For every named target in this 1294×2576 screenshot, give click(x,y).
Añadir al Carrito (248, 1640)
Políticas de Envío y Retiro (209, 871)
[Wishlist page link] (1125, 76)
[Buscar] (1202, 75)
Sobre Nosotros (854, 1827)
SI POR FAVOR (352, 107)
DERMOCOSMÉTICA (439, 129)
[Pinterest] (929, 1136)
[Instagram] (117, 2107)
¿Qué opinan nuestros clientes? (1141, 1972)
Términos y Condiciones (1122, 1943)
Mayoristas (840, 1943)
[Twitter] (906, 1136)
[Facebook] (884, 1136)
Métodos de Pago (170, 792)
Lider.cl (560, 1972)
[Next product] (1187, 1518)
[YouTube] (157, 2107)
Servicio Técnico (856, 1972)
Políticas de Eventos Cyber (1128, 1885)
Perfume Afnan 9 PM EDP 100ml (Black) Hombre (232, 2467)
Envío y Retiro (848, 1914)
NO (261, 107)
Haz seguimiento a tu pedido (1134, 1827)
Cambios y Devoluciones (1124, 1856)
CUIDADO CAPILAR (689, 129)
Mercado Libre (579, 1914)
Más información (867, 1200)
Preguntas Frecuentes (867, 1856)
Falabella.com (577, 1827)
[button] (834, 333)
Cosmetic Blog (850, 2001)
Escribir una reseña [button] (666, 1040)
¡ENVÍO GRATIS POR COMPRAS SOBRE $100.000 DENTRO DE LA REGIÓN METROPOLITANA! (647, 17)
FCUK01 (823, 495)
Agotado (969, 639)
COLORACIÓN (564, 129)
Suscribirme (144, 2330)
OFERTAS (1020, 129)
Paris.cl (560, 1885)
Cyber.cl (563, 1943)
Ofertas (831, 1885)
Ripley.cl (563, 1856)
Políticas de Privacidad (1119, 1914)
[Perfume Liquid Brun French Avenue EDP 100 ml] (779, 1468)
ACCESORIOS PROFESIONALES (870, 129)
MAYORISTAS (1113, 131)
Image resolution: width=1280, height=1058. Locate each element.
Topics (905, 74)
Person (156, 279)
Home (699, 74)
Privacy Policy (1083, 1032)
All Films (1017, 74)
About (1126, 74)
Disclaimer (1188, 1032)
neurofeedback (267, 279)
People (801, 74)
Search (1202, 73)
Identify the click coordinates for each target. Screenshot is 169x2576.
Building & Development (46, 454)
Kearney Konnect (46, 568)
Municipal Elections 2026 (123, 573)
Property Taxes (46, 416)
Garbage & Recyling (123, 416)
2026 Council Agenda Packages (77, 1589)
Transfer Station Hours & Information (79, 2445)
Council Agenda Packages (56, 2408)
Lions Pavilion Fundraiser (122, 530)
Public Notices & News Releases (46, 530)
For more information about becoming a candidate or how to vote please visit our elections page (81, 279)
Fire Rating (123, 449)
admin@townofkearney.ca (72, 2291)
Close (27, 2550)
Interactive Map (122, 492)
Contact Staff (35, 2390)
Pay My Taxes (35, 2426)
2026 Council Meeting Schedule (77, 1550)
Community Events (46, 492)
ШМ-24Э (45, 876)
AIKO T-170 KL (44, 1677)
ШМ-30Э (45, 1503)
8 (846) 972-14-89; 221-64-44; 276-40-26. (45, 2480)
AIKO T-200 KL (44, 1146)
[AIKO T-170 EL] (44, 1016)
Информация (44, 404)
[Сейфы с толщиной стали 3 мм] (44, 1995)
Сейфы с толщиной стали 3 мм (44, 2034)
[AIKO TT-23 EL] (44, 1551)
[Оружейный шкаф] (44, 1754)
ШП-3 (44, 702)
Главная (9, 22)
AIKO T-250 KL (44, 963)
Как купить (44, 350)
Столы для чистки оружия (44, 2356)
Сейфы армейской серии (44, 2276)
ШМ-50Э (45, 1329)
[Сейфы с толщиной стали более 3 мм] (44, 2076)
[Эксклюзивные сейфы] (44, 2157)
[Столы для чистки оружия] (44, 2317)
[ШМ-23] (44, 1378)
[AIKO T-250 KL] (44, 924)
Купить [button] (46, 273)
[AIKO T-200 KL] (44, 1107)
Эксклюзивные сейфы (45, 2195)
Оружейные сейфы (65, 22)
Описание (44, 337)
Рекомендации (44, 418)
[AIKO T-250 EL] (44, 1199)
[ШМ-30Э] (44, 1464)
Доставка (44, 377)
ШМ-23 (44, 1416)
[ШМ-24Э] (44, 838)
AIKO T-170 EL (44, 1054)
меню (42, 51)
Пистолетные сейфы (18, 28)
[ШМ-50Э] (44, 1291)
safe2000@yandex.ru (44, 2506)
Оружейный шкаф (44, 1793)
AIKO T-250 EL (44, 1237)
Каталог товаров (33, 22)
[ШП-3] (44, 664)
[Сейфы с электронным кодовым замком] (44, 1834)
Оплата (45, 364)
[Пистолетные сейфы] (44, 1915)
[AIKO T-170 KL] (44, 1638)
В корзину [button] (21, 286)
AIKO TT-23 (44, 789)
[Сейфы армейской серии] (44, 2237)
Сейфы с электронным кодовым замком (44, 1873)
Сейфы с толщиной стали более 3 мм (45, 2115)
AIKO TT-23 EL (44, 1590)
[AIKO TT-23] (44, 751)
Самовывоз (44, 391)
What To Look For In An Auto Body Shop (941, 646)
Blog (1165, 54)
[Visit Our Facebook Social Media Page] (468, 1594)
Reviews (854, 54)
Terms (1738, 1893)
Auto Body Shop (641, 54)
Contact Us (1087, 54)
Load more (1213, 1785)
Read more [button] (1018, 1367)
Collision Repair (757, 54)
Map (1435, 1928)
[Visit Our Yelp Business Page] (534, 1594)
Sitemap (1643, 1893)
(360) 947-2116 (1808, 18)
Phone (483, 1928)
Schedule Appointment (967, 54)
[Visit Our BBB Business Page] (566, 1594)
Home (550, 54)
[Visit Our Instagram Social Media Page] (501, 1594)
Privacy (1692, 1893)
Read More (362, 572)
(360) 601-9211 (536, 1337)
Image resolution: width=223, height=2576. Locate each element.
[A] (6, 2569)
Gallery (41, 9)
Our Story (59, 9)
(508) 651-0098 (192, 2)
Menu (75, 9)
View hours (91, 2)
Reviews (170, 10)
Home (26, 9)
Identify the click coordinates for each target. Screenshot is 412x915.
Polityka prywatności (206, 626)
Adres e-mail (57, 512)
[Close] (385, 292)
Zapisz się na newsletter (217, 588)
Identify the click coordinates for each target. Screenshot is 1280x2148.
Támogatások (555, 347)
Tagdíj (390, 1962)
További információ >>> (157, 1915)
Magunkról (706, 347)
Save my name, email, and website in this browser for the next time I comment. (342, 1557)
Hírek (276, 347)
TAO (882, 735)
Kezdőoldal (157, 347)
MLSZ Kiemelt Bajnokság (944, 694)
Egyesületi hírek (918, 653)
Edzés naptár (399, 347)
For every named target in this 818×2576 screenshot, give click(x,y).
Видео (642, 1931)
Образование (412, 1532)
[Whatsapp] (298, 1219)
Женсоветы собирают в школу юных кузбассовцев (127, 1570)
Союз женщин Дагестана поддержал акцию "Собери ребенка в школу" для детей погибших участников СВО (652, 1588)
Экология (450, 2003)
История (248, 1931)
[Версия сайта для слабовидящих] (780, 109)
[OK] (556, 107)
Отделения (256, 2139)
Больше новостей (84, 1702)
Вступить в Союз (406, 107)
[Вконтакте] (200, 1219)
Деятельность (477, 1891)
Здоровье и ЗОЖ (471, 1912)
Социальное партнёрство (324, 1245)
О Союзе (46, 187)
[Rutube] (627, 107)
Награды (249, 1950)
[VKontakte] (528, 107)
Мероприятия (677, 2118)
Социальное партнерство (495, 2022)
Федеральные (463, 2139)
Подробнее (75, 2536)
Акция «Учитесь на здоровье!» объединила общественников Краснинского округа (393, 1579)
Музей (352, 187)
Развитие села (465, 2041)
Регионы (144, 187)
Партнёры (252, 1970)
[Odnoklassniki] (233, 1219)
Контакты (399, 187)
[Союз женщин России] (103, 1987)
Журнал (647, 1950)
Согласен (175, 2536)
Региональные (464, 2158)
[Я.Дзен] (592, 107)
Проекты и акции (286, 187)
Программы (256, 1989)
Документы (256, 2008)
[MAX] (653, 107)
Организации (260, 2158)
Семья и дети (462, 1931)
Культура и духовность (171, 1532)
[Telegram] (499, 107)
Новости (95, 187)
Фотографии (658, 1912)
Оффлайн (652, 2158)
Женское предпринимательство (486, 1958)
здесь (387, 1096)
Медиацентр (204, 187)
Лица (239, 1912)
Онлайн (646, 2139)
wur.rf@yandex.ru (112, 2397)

Problem =
For this exercise, repeat exactly the lines of the data above from the one with "Interactive Map (122, 492)" down to the one with "Сейфы с толщиной стали 3 мм (44, 2034)", both end lines included.

Response to this task =
Interactive Map (122, 492)
Contact Staff (35, 2390)
Pay My Taxes (35, 2426)
2026 Council Meeting Schedule (77, 1550)
Community Events (46, 492)
ШМ-24Э (45, 876)
AIKO T-170 KL (44, 1677)
ШМ-30Э (45, 1503)
8 (846) 972-14-89; 221-64-44; 276-40-26. (45, 2480)
AIKO T-200 KL (44, 1146)
[AIKO T-170 EL] (44, 1016)
Информация (44, 404)
[Сейфы с толщиной стали 3 мм] (44, 1995)
Сейфы с толщиной стали 3 мм (44, 2034)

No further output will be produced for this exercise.